Currently, I am in a rather squished seat on a bus bound for Madrid. It is a window seat, which was a happy stroke of luck. However, regardless of view, it seems like the next seven hours would be well spent catching up on blog posts.
Reader, I miscalculated greatly. I did not write at all on that cramped bus ride.
Instead of being conventionally productive, I daydreamed and took in the constantly changing landscape. We rolled through small villages, across expanses of green fields, random castles and fortresses sprung up on hilltops, and as we neared Madrid, mountains came into view. Everything was shades of deep green and blue and much more enticing than a blank Word Document.
So instead of in the moment action, I have for your reading pleasure (drum roll): Reflections on the Past.
When you’re on a bus for seven hours, you get a real appreciation for time and distance. For me, this was the first time I felt very far away from home. Far enough that I could be in a place of transportational limbo for nearly a third of a day, and still not be home or even close (granted, home was not my destination, but still). Everything is just so gosh darn big. And far. And there’s so much of it.
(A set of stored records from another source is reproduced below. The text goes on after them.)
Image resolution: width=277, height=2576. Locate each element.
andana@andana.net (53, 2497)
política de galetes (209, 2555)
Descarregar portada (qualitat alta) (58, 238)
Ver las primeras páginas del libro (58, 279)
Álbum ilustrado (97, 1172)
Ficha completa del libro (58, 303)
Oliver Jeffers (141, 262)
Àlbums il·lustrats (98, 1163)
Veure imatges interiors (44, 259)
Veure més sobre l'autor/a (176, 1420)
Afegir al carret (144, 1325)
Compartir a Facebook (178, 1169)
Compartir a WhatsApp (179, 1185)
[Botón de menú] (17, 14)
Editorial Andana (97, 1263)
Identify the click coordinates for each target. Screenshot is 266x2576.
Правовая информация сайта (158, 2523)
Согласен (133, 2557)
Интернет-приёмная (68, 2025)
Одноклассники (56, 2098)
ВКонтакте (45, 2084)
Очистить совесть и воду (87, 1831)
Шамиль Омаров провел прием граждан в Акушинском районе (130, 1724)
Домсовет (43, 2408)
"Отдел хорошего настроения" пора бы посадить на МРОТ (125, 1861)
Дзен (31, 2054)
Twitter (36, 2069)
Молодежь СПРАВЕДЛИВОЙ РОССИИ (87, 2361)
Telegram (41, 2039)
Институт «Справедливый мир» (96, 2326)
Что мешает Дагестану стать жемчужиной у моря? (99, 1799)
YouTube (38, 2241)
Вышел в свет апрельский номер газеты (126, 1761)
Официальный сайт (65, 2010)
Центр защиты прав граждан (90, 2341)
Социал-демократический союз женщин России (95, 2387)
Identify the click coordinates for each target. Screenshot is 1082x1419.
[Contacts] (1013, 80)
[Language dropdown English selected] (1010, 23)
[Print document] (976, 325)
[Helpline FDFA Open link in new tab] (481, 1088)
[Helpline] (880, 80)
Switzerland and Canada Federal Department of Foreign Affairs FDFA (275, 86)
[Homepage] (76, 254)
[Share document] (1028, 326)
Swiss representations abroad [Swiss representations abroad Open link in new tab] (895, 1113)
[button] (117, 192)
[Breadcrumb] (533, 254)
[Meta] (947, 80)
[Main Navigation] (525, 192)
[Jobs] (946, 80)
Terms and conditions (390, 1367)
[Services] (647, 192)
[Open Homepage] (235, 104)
Do you feel a strange stone in your stomach? That would be your sense of insignificance. In my experience, it acts up a lot when faced with any of the following: something that has a B.C.E after its date, a very open sky, holding a baby (any species), or a bus trip that is 7 hours.
Through a process of trial and error, I have found that the best path to feeling like a person again, as opposed to a vague sentient particle, is to focus on the purely human moments of your recent life. Ignore your big questions about life, the universe, and everything; focus on the small.
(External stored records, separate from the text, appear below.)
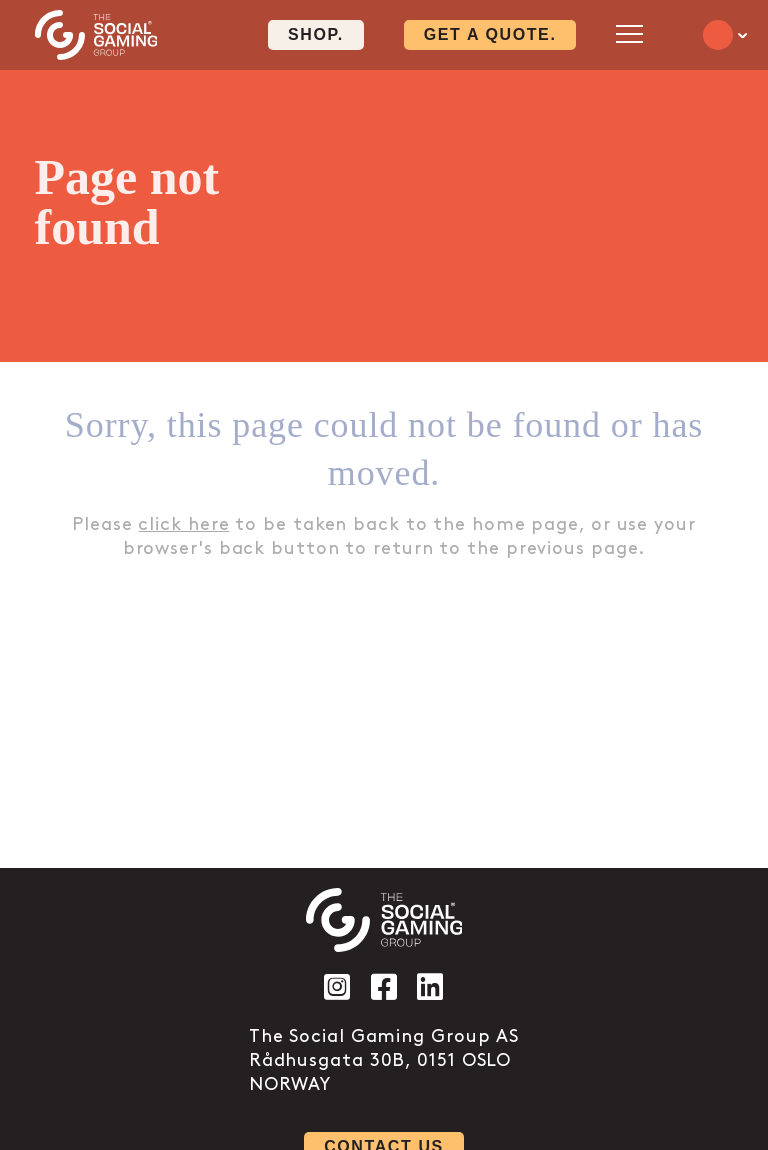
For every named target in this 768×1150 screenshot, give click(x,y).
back (242, 548)
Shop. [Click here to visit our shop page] (316, 34)
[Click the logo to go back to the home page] (96, 35)
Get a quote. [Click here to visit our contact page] (490, 34)
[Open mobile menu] (629, 33)
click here (183, 524)
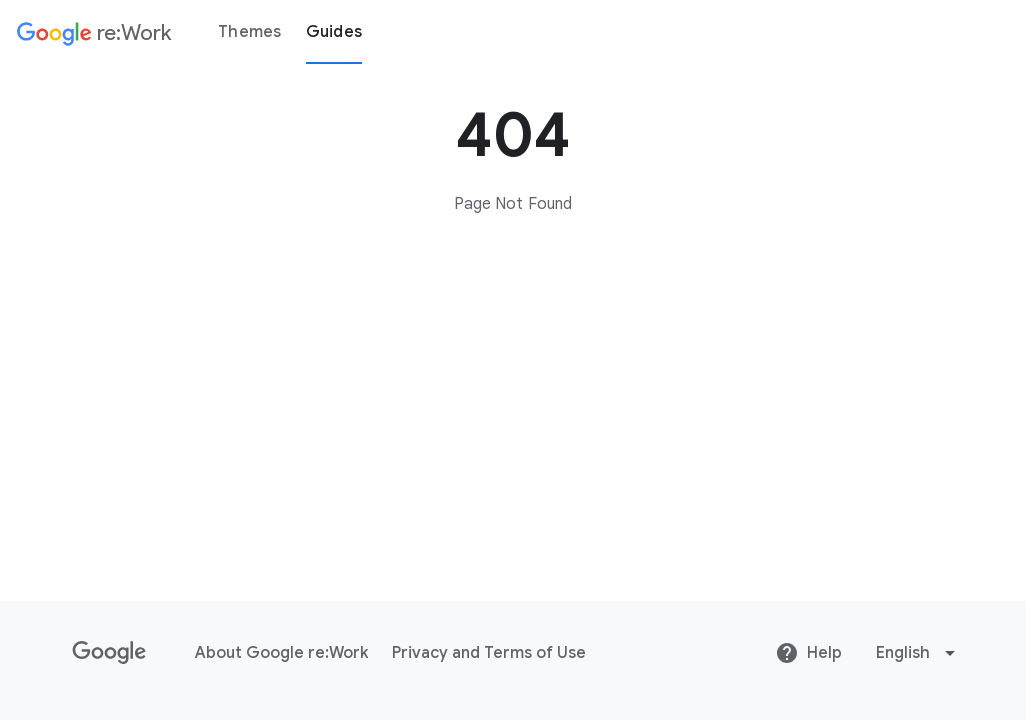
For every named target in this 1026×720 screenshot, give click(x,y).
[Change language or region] (918, 653)
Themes (250, 32)
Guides (334, 32)
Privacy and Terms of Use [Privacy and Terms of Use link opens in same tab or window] (489, 653)
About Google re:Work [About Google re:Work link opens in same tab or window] (281, 653)
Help (808, 653)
Here are some of my small moments from the past few weeks:
Three weeks ago, my host-father, Chema, took me to visit his hometown, Fuenteheridos, population: 648. As we drove up and down the mountains, we listened to the radio, and in broken, over exaggerated Spanish, pointed out spots of interest on the landscape: “Look, pigs!” “Yes, for ham.” “Look a castle!” “Yes, an old fortress against Portugal.”
We visited his mother in a house with the date, 1865, emblazoned in the ironwork of a balcony. Greeting us at the door was a cat, who, like any respectable cat regardless of country would be upset at my usage of the verb, “greeting.” A large wooden door opened into a small, dark foyer and I was welcomed with a kiss and the insistence that I have a piece of candy.
Two and a half weeks ago I turned 20! My host family surprised me with a cake, a jar of chocolate covered peanuts, and a book. Many family members sent me cards, which I really wasn’t expecting but was very excited to open. Each one made me cry a bit, though I can’t say exactly why.
Two weeks ago, I took a train to visit Córdoba, another very old city on the Guadalquivir River. When I arrived (about a 45 minute train ride) it was raining and didn’t stop raining all day. This wasn’t incredibly surprising as there had been old-testament-style downpours every day of March thus far, but was still unfortunate as my shoes were very leaky. Part of my day was spent looking for a more seaworthy pair of boots, but my feet are apparently too big for Spain (cue me trying to visually gage the shoe size of every person I meet from this moment on). The rain was so torrential I eventually payed one euro to take refuge in a small archeology museum. A security guard, a receptionist, and I watched the rain together.
The thing I appreciate most about this time abroad is just that — the time. There is space to have small, pure moments of human connectedness that is much harder to come by if you are constantly running from one destination to the next like a family vacation to Disney World. It’s empowering to discover that, though your sense of insignificance might buzz more than you’re used to, it is still very possible to carve a place for yourself into the universe.